Independent nurse contractors perform the same duties as other nurses, only they work on a contractual basis rather than being directly employed by a health care provider. Travel nurses are typically independent nurse contractors as well. Because they work under contract, they are free to choose to work wherever they want for whichever client is in need of their services, including hospitals, outpatient clinics, physician’s offices, nursing homes and home health care agencies. Since the U.S. is currently in the midst of a nursing shortage, independent nurse contractors play a major role in filling the gap in under-served areas and at medical facilities that are having difficulty hiring and retaining qualified nurses. Many independent nurse contractors are self-employed; others work through agencies. Their duties as a nurse are similar to that of nurses across the U.S.—they take medical histories, develop and initiate a plan of care for a patient, monitor and record a patient’s recovery, administer medications and treatments, and educate patients on their health condition.

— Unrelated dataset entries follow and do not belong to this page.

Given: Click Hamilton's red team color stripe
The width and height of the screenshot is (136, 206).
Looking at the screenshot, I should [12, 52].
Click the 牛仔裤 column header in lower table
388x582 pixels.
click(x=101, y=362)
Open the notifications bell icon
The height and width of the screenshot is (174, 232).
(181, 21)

How Can I Become an Independent Nurse Contractor?
The first step toward becoming an independent nurse contractor is to complete an approved nursing education program. The most common way of doing this is to earn a degree in nursing. Most people earn either an Associate of Science in Nursing (ASN) or a Bachelor of Science in Nursing (BSN) from an accredited college or university. Less common is earning a nursing diploma, a program typically offered through hospitals. After completing a nursing program, all future nurses go on to take an exam called the NCLEX (National Council Licensure Examination) so they can become licensed to practice nursing in their state. Before you can become an independent nurse contractor, you typically must first gain experience as a staff nurse in a hospital or some other health care setting. Agencies usually look to bring on experienced nurses, and if you wish to start your own contract business, it is important that you have the experience to succeed.
What Is the Career and Salary Outlook for an Independent Nurse Contractor?
The career outlook for nurses overall is excellent, and those who choose to be independent nurse contractors have the added benefit of being able to choose the hours they will work and what health care provider they will work for. Employment of registered nurses is projected to grow by 22 percent between 2008 and 2018, according to the U.S. Bureau of Labor Statistics. Independent nurse contractors can often negotiate higher salaries because their services are being used on a temporary basis. The average annual salary for an independent nurse contractor is $72,000, according to SimplyHired.com, a site that calculates average salaries based on what is listed in the job postings it receives. However, a number of factors can affect your salary as an independent nurse contractor, including how many years of experience you have, what certifications you have, what region of the U.S. you live in, and whether you choose to work in a metropolitan or rural area. Advanced practice nurses (who are trained at the master’s level) also earn significantly higher salaries on average as contract nurses.